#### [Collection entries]
• • • •

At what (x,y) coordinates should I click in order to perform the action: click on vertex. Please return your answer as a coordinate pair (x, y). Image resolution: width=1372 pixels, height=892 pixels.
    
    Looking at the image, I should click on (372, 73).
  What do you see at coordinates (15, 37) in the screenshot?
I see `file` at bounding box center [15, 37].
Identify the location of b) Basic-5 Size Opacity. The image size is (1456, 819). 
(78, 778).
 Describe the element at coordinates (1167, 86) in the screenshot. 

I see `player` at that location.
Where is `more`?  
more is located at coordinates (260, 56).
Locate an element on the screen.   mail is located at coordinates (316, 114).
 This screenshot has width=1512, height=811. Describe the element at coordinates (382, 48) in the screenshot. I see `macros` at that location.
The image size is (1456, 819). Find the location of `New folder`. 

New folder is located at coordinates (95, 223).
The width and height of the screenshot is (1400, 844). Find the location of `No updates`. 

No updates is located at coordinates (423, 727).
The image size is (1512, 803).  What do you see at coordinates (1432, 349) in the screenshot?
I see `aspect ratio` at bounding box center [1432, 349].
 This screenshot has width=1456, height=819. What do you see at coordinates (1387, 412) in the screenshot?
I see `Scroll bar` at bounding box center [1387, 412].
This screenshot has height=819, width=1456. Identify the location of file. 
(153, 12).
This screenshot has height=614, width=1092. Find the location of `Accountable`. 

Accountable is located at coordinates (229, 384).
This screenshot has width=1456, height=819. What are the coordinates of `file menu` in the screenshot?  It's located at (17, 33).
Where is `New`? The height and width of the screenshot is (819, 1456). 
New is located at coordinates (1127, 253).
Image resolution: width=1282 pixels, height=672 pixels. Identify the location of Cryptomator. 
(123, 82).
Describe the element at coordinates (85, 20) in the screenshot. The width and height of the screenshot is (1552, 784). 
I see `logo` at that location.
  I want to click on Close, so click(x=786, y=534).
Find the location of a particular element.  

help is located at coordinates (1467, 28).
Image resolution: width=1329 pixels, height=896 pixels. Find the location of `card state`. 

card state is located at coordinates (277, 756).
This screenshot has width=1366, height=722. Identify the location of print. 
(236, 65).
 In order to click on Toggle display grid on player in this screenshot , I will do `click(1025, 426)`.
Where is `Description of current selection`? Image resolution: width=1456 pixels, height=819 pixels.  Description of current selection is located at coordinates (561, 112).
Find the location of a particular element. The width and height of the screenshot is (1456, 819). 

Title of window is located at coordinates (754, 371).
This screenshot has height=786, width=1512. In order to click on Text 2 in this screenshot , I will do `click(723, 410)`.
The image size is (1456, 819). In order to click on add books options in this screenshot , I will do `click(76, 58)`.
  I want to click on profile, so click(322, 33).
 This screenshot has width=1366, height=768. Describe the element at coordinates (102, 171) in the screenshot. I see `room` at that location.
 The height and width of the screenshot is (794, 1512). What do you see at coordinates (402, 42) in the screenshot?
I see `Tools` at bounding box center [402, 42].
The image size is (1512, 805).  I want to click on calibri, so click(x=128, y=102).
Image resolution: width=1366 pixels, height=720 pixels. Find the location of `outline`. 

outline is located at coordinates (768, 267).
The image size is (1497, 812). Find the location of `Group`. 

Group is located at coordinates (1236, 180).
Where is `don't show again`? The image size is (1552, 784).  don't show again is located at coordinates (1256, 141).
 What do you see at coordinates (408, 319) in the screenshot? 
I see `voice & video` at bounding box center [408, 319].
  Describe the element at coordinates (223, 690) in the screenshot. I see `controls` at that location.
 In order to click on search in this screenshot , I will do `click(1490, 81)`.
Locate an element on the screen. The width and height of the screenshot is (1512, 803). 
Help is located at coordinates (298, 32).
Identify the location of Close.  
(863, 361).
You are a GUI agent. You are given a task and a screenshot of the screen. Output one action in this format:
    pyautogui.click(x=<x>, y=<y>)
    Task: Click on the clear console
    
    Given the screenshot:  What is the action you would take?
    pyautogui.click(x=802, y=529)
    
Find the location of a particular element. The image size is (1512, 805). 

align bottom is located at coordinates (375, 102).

• • • •

#### [TASK PROMPT]
Filter the listing above, copying out every line that contains the string "state", with case counting.

#### [ANSWER TO THIS EXERCISE]
Image resolution: width=1329 pixels, height=896 pixels. Find the location of `card state`. 
card state is located at coordinates (277, 756).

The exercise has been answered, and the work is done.